Dataset excerpts:

BEGIN

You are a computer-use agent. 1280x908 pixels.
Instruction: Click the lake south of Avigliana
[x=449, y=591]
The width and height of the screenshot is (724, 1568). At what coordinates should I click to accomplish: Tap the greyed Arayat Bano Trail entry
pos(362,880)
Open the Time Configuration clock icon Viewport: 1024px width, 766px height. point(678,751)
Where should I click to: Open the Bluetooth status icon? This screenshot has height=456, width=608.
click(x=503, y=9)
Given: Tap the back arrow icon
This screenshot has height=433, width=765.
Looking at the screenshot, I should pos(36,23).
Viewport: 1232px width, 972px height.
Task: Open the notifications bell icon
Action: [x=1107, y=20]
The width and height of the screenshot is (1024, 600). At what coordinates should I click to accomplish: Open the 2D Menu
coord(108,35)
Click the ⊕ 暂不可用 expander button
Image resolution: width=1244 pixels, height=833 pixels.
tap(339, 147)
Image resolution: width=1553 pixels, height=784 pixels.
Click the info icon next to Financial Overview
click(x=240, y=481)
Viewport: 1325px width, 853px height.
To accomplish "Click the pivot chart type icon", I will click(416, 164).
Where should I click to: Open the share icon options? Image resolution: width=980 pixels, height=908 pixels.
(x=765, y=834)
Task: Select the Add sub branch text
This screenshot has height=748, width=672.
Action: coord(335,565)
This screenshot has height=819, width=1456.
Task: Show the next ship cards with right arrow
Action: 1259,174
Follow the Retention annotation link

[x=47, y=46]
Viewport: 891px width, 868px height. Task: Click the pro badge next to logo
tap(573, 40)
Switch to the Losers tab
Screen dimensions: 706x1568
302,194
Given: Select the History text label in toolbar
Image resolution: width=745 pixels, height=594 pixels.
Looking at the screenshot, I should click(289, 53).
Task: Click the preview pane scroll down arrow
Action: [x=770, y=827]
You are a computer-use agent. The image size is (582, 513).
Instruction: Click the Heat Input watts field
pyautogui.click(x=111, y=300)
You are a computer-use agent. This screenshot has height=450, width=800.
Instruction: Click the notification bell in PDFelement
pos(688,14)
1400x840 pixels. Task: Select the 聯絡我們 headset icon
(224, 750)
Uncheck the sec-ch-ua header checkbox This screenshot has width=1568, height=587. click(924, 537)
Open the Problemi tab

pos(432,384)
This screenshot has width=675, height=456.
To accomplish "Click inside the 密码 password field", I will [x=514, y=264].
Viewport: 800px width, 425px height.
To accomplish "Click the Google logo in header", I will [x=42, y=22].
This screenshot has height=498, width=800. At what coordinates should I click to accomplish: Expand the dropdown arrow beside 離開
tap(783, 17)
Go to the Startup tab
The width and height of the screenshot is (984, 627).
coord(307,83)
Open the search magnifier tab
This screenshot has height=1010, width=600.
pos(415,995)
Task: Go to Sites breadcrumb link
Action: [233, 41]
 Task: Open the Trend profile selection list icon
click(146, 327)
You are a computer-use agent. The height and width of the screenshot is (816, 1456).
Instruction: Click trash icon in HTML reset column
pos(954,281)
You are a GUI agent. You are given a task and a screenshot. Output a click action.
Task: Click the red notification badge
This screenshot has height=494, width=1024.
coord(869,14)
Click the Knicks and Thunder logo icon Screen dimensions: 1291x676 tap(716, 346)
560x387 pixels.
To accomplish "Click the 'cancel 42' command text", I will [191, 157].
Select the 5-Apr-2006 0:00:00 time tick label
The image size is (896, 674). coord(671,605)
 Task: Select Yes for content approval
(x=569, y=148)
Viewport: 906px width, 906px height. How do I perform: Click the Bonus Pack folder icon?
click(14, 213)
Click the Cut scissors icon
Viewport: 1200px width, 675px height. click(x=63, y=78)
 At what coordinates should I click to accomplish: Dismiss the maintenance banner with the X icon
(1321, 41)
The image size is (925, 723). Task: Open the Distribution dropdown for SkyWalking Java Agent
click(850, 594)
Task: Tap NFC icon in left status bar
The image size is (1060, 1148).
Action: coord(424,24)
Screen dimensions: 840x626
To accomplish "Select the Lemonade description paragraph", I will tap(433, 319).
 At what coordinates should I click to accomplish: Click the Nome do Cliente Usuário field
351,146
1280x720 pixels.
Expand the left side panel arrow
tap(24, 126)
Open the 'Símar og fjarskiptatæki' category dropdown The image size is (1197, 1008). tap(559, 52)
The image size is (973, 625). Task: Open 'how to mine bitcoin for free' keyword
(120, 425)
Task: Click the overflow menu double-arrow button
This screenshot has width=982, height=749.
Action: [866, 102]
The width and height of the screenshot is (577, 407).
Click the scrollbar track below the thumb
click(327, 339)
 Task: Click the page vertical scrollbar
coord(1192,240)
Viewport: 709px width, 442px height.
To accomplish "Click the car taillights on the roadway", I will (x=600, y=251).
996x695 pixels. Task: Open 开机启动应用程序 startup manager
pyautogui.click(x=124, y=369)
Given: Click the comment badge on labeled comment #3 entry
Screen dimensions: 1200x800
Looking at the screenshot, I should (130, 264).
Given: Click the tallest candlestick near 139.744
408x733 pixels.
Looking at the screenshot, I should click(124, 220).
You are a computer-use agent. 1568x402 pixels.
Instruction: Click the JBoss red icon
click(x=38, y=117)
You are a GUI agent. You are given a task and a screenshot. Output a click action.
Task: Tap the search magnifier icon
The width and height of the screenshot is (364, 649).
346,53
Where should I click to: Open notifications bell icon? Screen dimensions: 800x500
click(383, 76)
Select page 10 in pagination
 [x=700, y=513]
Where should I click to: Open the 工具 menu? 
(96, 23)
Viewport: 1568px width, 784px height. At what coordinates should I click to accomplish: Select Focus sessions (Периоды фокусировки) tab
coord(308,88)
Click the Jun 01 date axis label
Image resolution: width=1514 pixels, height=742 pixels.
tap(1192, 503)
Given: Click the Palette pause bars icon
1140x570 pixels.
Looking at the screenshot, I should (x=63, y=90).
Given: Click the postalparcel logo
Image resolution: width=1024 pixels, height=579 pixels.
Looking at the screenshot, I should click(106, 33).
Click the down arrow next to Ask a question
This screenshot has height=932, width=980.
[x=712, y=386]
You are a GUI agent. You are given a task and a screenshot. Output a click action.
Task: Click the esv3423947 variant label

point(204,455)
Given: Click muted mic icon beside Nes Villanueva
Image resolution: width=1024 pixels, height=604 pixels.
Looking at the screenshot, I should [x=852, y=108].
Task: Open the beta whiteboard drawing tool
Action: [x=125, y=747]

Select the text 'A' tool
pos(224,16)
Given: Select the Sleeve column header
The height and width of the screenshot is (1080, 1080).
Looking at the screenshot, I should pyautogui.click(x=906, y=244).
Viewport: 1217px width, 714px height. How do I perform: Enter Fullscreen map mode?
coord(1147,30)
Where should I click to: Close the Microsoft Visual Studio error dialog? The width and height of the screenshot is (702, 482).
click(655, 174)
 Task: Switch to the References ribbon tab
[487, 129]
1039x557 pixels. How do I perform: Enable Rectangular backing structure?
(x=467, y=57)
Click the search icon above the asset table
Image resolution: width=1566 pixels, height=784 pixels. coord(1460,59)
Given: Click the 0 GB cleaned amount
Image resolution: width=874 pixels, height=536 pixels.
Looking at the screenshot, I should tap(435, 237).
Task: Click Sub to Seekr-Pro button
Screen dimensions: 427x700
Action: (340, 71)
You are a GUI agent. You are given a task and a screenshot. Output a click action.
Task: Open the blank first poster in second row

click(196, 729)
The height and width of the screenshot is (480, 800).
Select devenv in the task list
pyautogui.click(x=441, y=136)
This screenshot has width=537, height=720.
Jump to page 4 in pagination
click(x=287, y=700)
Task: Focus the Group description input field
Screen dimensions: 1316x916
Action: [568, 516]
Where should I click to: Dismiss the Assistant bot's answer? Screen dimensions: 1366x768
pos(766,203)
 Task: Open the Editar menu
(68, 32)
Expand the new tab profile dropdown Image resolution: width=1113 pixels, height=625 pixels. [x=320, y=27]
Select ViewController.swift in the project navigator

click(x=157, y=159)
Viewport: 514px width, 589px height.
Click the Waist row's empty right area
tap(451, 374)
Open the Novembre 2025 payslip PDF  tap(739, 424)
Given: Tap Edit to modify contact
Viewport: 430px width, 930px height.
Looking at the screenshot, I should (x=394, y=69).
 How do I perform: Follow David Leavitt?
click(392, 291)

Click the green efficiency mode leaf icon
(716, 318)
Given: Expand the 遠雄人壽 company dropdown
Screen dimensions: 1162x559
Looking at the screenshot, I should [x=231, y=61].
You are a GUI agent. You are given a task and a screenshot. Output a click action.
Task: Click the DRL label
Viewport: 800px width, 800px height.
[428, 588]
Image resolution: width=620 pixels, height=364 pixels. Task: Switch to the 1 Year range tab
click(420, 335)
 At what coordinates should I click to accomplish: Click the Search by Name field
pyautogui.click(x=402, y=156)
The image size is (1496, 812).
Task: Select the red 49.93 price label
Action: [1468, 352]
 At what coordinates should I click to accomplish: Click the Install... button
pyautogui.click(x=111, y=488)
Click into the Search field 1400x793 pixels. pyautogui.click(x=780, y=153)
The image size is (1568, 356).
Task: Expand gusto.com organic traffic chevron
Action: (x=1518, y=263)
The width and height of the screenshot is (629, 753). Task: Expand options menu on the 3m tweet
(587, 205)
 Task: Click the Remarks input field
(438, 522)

END

• **To do**
The answer must be all the lines above that hold the word "will".

• **Task result**
To accomplish "Click the pivot chart type icon", I will click(416, 164).
To accomplish "Click inside the 密码 password field", I will [x=514, y=264].
To accomplish "Click the Google logo in header", I will [x=42, y=22].
To accomplish "Click the 'cancel 42' command text", I will [191, 157].
To accomplish "Select the Lemonade description paragraph", I will tap(433, 319).
To accomplish "Click the car taillights on the roadway", I will (x=600, y=251).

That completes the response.